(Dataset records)

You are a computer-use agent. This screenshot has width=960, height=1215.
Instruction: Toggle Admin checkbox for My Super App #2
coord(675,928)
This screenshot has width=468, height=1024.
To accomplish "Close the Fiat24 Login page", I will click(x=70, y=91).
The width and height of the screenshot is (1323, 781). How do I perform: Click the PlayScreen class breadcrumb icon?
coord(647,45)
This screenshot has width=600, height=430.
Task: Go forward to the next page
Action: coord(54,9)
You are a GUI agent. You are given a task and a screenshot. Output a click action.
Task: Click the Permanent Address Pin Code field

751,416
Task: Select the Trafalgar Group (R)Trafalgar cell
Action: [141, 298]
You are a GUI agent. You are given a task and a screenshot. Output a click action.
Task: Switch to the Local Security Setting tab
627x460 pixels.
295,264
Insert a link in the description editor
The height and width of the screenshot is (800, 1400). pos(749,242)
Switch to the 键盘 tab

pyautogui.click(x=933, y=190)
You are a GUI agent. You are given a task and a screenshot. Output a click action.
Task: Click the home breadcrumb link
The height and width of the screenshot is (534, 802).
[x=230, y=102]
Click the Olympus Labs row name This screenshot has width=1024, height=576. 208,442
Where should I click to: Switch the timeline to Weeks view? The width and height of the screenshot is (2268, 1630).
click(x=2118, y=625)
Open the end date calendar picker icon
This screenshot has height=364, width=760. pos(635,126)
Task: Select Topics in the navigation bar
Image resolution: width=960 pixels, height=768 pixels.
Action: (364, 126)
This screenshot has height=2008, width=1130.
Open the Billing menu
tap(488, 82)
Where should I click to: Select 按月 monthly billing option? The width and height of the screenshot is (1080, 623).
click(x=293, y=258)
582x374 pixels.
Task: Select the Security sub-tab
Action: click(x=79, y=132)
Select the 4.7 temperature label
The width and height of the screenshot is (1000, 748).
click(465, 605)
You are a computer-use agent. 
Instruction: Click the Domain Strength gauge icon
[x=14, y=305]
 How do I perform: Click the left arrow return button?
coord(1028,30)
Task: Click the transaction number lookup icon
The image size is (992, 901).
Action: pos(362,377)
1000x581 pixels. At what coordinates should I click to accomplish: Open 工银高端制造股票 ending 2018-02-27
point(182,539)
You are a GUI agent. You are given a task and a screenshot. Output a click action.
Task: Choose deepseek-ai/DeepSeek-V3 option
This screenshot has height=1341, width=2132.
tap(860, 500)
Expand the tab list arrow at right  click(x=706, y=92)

▸ TASK PROMPT
Put each line of the dataset records above into a JSON list of strings, one string per line, skipping blank lines.

▸ OUTPUT
[
  "You are a computer-use agent. This screenshot has width=960, height=1215.",
  "Instruction: Toggle Admin checkbox for My Super App #2",
  "coord(675,928)",
  "This screenshot has width=468, height=1024.",
  "To accomplish \"Close the Fiat24 Login page\", I will click(x=70, y=91).",
  "The width and height of the screenshot is (1323, 781). How do I perform: Click the PlayScreen class breadcrumb icon?",
  "coord(647,45)",
  "This screenshot has width=600, height=430.",
  "Task: Go forward to the next page",
  "Action: coord(54,9)",
  "You are a GUI agent. You are given a task and a screenshot. Output a click action.",
  "Task: Click the Permanent Address Pin Code field",
  "751,416",
  "Task: Select the Trafalgar Group (R)Trafalgar cell",
  "Action: [141, 298]",
  "You are a GUI agent. You are given a task and a screenshot. Output a click action.",
  "Task: Switch to the Local Security Setting tab",
  "627x460 pixels.",
  "295,264",
  "Insert a link in the description editor",
  "The height and width of the screenshot is (800, 1400). pos(749,242)",
  "Switch to the 键盘 tab",
  "pyautogui.click(x=933, y=190)",
  "You are a GUI agent. You are given a task and a screenshot. Output a click action.",
  "Task: Click the home breadcrumb link",
  "The height and width of the screenshot is (534, 802).",
  "[x=230, y=102]",
  "Click the Olympus Labs row name This screenshot has width=1024, height=576. 208,442",
  "Where should I click to: Switch the timeline to Weeks view? The width and height of the screenshot is (2268, 1630).",
  "click(x=2118, y=625)",
  "Open the end date calendar picker icon",
  "This screenshot has height=364, width=760. pos(635,126)",
  "Task: Select Topics in the navigation bar",
  "Image resolution: width=960 pixels, height=768 pixels.",
  "Action: (364, 126)",
  "This screenshot has height=2008, width=1130.",
  "Open the Billing menu",
  "tap(488, 82)",
  "Where should I click to: Select 按月 monthly billing option? The width and height of the screenshot is (1080, 623).",
  "click(x=293, y=258)",
  "582x374 pixels.",
  "Task: Select the Security sub-tab",
  "Action: click(x=79, y=132)",
  "Select the 4.7 temperature label",
  "The width and height of the screenshot is (1000, 748).",
  "click(465, 605)",
  "You are a computer-use agent. ",
  "Instruction: Click the Domain Strength gauge icon",
  "[x=14, y=305]",
  " How do I perform: Click the left arrow return button?",
  "coord(1028,30)",
  "Task: Click the transaction number lookup icon",
  "The image size is (992, 901).",
  "Action: pos(362,377)",
  "1000x581 pixels. At what coordinates should I click to accomplish: Open 工银高端制造股票 ending 2018-02-27",
  "point(182,539)",
  "You are a GUI agent. You are given a task and a screenshot. Output a click action.",
  "Task: Choose deepseek-ai/DeepSeek-V3 option",
  "This screenshot has height=1341, width=2132.",
  "tap(860, 500)",
  "Expand the tab list arrow at right  click(x=706, y=92)"
]